PROVIDED DATA
────────

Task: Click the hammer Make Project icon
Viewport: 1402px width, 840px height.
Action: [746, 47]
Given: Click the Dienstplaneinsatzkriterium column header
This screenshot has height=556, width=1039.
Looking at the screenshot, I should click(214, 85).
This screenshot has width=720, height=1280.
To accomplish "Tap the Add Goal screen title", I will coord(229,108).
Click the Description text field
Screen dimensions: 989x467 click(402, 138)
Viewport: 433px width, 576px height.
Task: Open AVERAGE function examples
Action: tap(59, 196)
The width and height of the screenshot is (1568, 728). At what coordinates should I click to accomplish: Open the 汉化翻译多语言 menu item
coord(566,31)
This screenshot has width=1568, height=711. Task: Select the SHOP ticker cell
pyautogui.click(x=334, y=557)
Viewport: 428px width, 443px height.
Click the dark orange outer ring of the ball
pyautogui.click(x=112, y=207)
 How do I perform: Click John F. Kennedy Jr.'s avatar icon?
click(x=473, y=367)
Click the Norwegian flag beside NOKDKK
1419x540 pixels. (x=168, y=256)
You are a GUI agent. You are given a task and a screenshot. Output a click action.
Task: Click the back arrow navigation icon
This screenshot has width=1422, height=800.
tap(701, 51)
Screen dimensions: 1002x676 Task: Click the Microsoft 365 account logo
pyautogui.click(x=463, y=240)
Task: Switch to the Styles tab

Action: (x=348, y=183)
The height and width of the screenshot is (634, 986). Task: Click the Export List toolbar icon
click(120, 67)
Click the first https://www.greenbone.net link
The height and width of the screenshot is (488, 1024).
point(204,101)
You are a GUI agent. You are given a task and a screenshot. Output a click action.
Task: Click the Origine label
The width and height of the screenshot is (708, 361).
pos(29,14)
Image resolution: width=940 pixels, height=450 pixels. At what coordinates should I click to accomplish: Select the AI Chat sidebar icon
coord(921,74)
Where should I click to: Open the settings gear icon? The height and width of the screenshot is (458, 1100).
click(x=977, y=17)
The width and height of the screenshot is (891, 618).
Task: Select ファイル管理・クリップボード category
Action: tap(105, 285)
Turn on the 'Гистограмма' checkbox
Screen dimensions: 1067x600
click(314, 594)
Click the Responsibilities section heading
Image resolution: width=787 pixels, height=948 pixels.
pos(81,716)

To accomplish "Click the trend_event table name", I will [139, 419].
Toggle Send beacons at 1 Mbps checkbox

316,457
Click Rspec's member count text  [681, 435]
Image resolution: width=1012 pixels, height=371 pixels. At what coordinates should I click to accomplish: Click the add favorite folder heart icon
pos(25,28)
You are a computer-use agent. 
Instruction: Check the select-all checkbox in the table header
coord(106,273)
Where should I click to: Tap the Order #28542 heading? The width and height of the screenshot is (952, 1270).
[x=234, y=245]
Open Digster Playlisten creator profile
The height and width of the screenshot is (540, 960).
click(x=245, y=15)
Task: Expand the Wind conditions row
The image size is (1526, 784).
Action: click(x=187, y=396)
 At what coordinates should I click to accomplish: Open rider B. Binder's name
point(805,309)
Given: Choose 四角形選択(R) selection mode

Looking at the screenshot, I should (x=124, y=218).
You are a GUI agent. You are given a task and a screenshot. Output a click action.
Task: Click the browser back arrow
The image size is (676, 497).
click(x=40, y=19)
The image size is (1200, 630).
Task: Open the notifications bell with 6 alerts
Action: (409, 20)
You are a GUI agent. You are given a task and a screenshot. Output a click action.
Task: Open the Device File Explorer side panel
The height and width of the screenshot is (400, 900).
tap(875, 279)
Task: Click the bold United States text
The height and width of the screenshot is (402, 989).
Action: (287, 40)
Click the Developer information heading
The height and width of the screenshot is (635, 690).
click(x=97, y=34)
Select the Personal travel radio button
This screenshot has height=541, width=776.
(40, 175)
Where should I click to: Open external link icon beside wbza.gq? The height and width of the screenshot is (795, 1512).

────────

THE TASK
Would you copy out exactly the lines from the one holding "Click the Developer information heading" through the end of the entries above, both ends included?

RESULT OF THIS TASK
Click the Developer information heading
The height and width of the screenshot is (635, 690).
click(x=97, y=34)
Select the Personal travel radio button
This screenshot has height=541, width=776.
(40, 175)
Where should I click to: Open external link icon beside wbza.gq? The height and width of the screenshot is (795, 1512).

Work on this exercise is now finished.